Hmm, I understand where you're coming from, but I'd argue that many applications embedding Javascript engines - particularly libraries trying to provide JS bindings - won't need anything more complicated than simple script/function/value manipulation (or at least, nothing that can't be wrapped into something high-level and engine agnostic).
It's true that some of the current APIs are implemented in a clunky way, but I'm quite confident there are better ways to do things while still maintaining support for both engines.
For simple things it might work, but if a library wrapper was written using your wrapper instead of the native API then there is a good chance it will not be as performance optimized if it was simply using the engine API. That could mean that the work put into that binding would have to be forked / duplicated to create a lower-level binding that could take advantages of some of the engine APIs you don't wrap in the common interface.
Understood, but I'm not ready to give up on this just yet :-)
I know you think this is a futile effort, but I'd welcome any improvements from someone who knows more about the engine internals than I do. I'm currently working out what I can do instead of rooting every ValueRef.
For the rooting, you can't know if someone is storing you on the stack unless you get hack-y[1]. So you'd have to assume the opposite, that the caller is storing you on the stack and give them something like .root() to call if they are not.
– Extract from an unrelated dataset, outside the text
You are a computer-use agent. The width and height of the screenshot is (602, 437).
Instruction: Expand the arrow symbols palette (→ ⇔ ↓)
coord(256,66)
[1] In the end, the way stack-scanning GC works is that it has OS-specific code (see jsnativestack.cpp[2] in SM) to get the highest stack address (stack grows down in all the archs you care about). Then since you know someone is calling into your constructor, you can declare a variable on the stack and get its address to find out the current stack pointer. If 'this' is between the current stack pointer and the stack base, you are on the stack and do not need to root yourself.[3]
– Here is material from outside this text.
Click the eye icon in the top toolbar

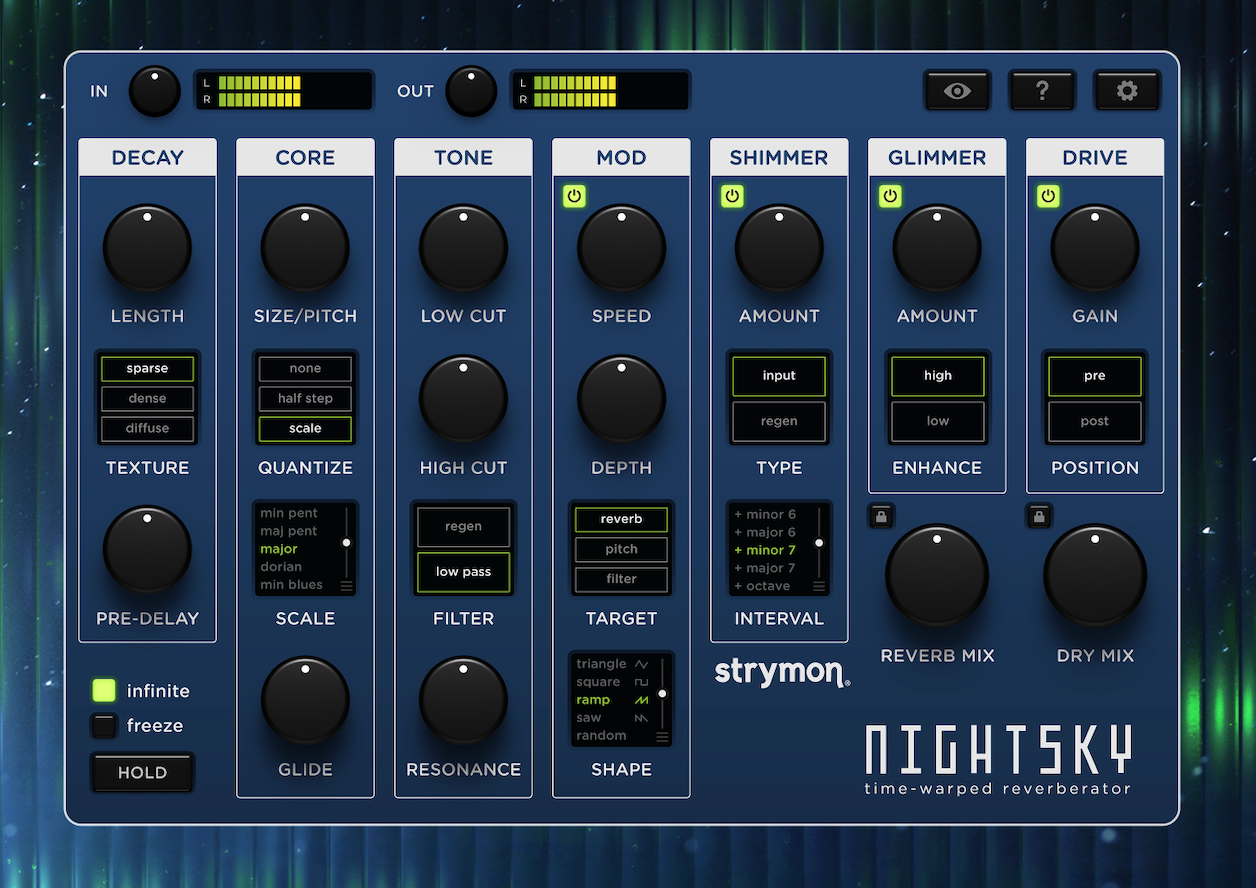tap(957, 90)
[3] I coded an example up to show you (it uses an OSX-specific pthread API to get the stack base -- see the SM code for other platforms)
http://pastebin.com/dVDGWJP5
True, but this is more of a convenience wrapper than a standard.
It can happily wrap existing contexts, so it means that eg. one set of function bindings can be used with both V8 and TraceMonkey (even without the embedding application using the CAJE API, only the bindings).
For example, in the source you use JS_AddValueRoot/JS_RemoveValueRoot, which will bog down performance if the app purposely wants to keep values on the stack to avoid having to call into the engine to manage roots. CAJE::MozValueRef::AsString() always allocates memory and potentially flattens the string and copies it every time the method is called. You might want to simply peek at the bytes without allocating a copy. All of these things will add up over time and you'd basically wind up with disjoint features again and a large subset of what is already in jsapi.h.